__Given instruction__
Please update the listing from the line with "Image resolution: width=1024" up to and including the line with "Looking at the", replacing "Parameters" with "Options" and keeping everything else the same. Leave the pictures out of your answer.
-------- Dataset rows --------
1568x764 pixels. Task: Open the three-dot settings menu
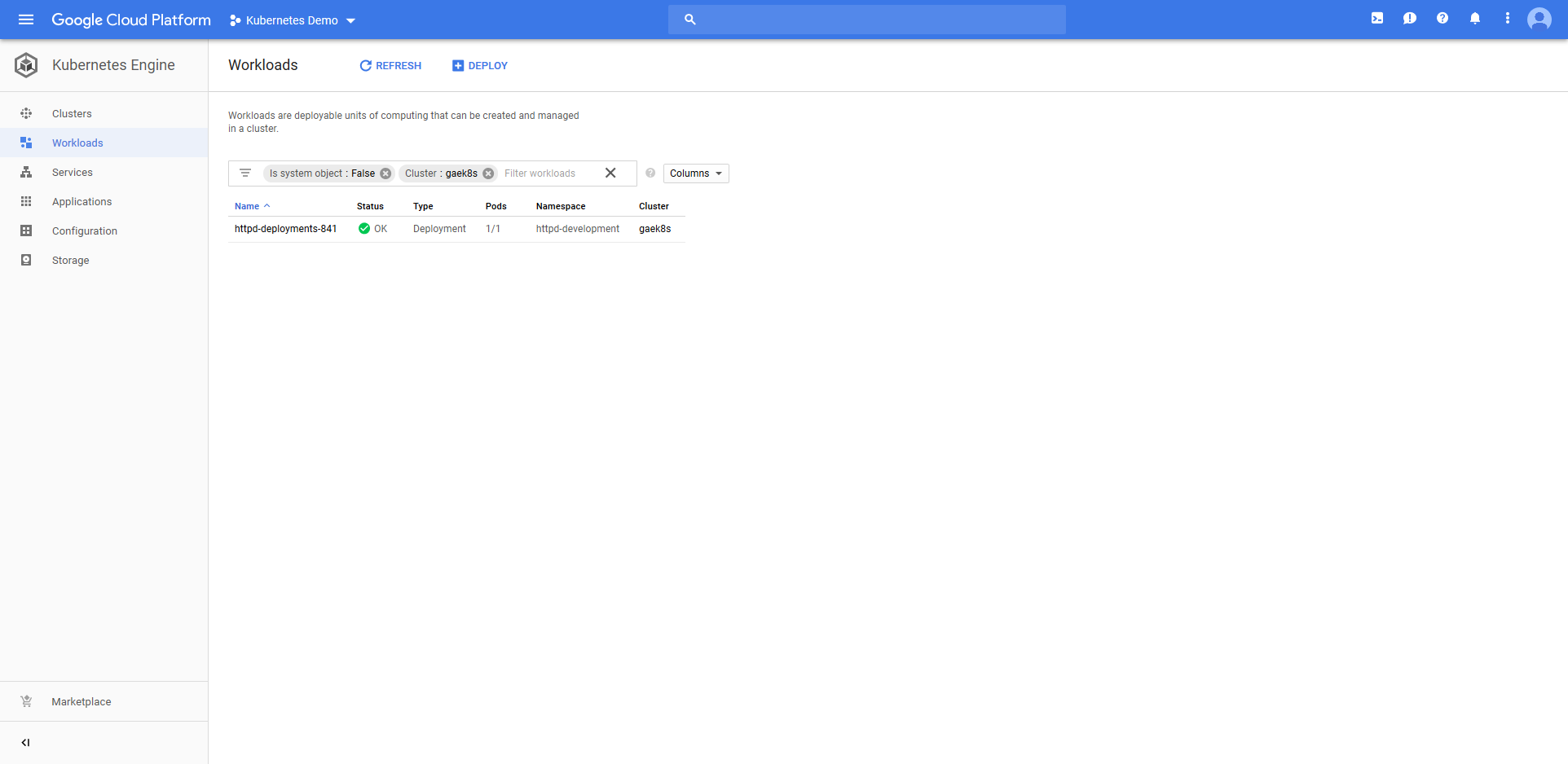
--------
-------- Dataset rows --------
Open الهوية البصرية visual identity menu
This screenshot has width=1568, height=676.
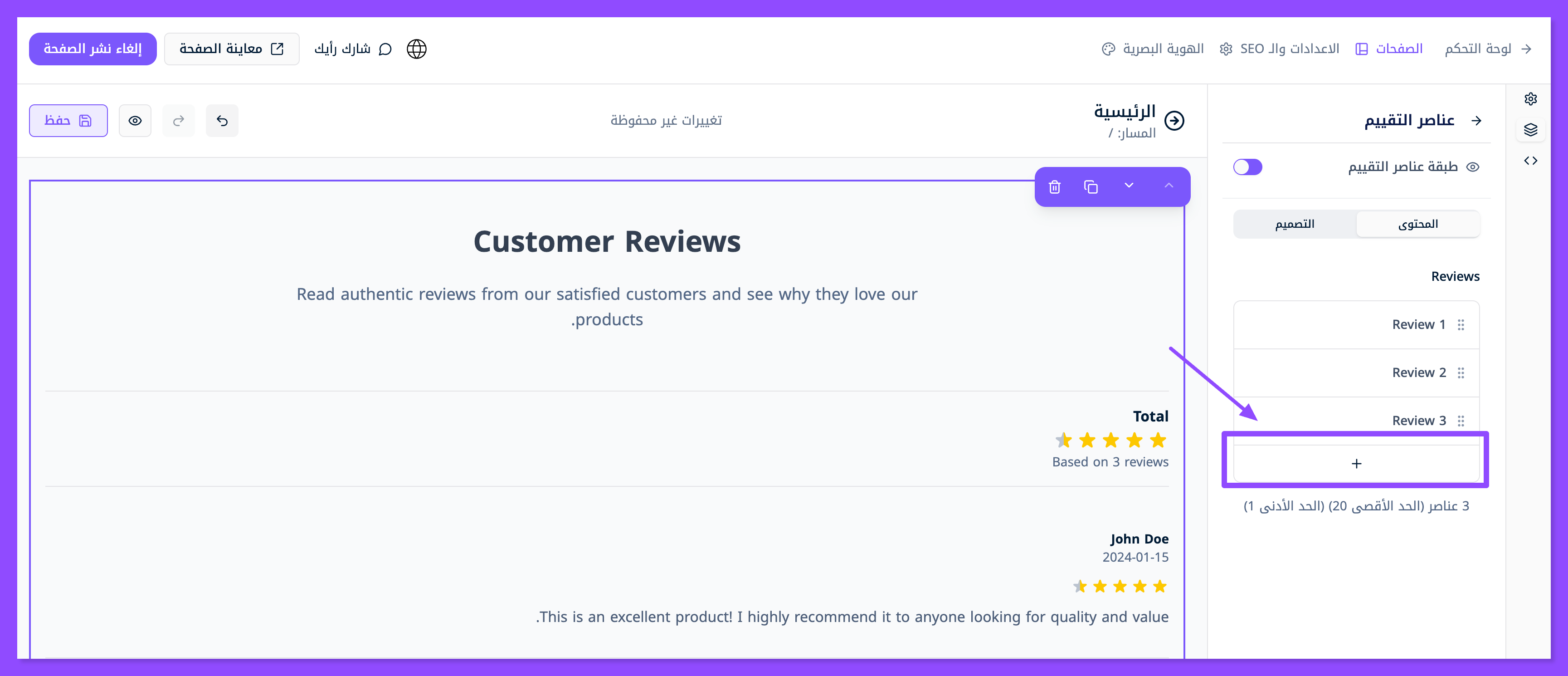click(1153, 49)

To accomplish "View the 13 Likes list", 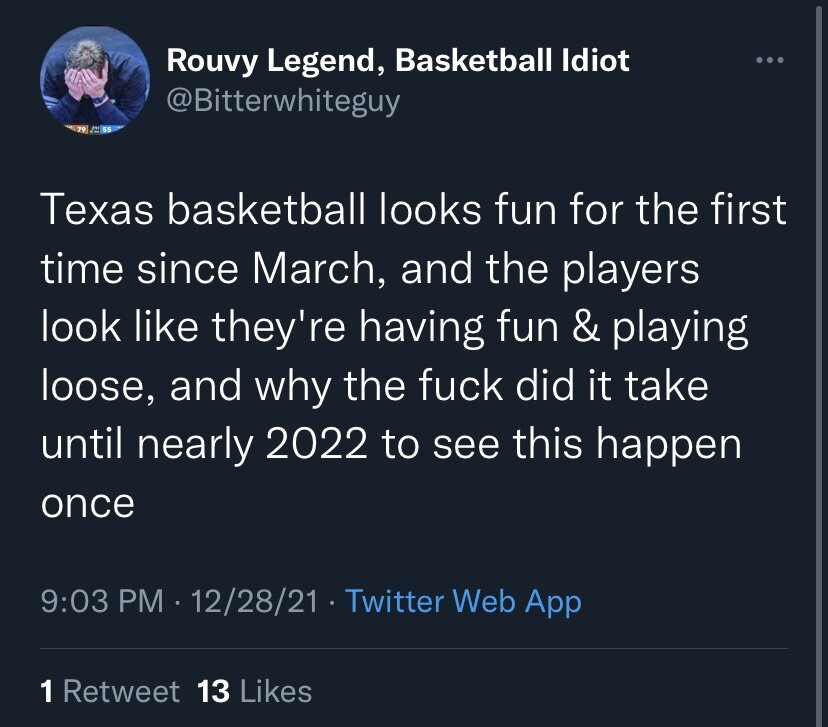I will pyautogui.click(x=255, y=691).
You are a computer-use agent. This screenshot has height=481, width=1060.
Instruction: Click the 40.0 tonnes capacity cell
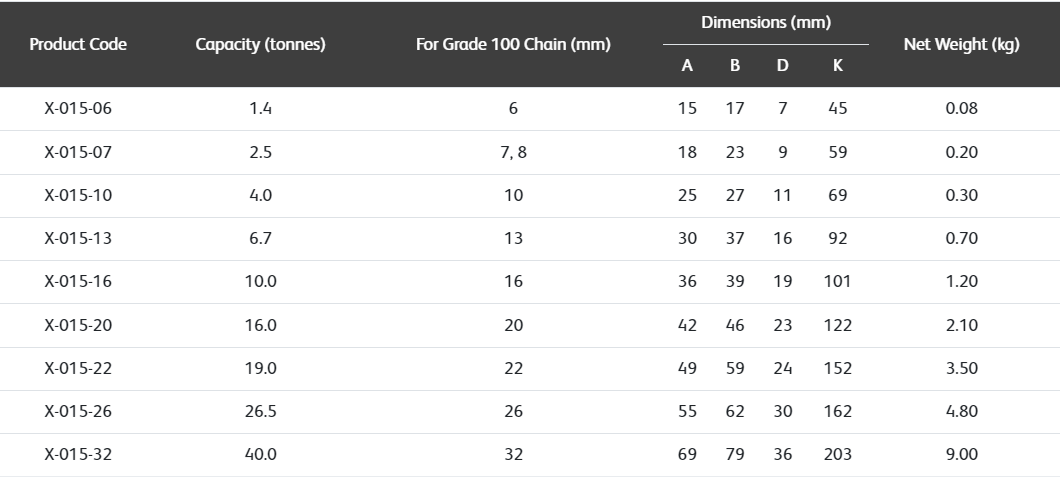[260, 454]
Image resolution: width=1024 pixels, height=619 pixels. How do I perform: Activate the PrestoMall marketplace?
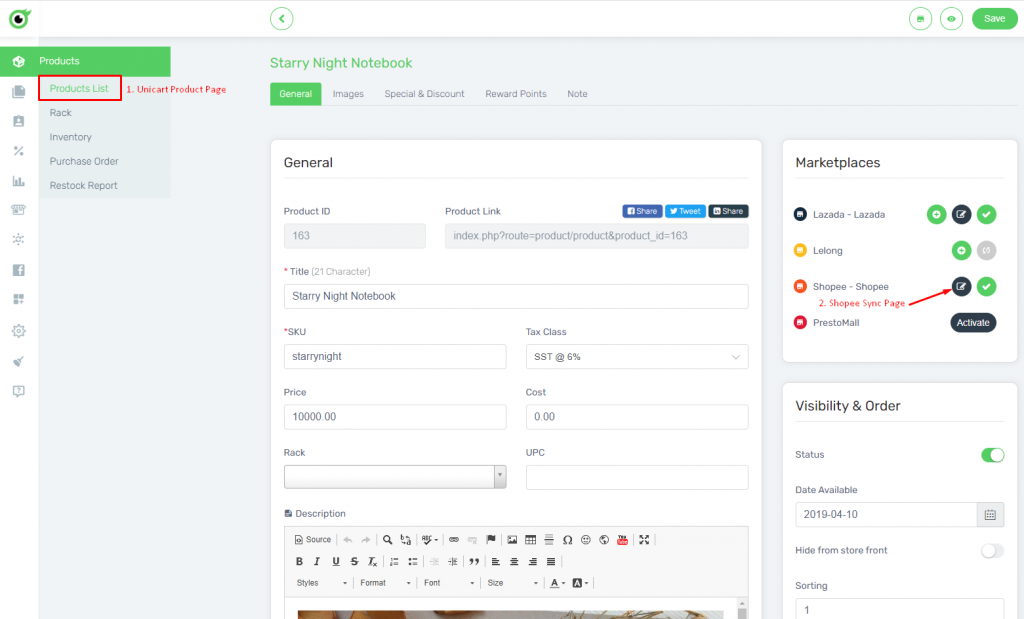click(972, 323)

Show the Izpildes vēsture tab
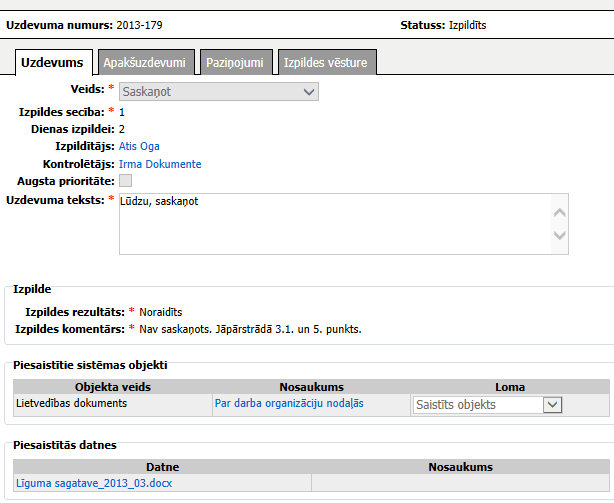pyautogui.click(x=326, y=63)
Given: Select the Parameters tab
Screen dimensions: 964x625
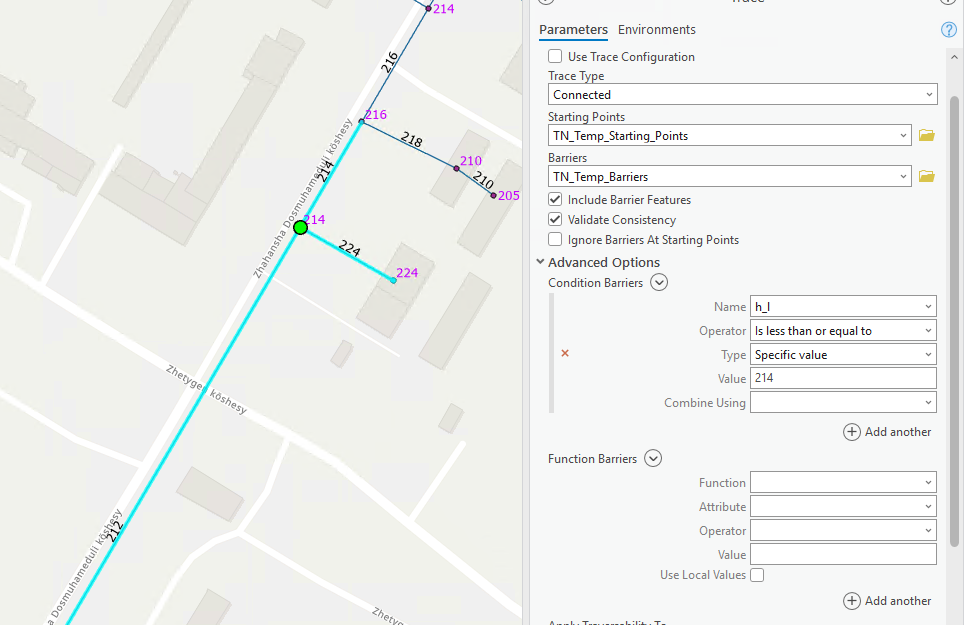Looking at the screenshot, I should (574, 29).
--------
__Output for this exercise__
Image resolution: width=1024 pixels, height=619 pixels. How do I perform: Activate the PrestoMall marketplace?
click(972, 323)

Show the Izpildes vēsture tab
pyautogui.click(x=326, y=63)
Given: Select the Options tab
Screen dimensions: 964x625
Looking at the screenshot, I should (574, 29).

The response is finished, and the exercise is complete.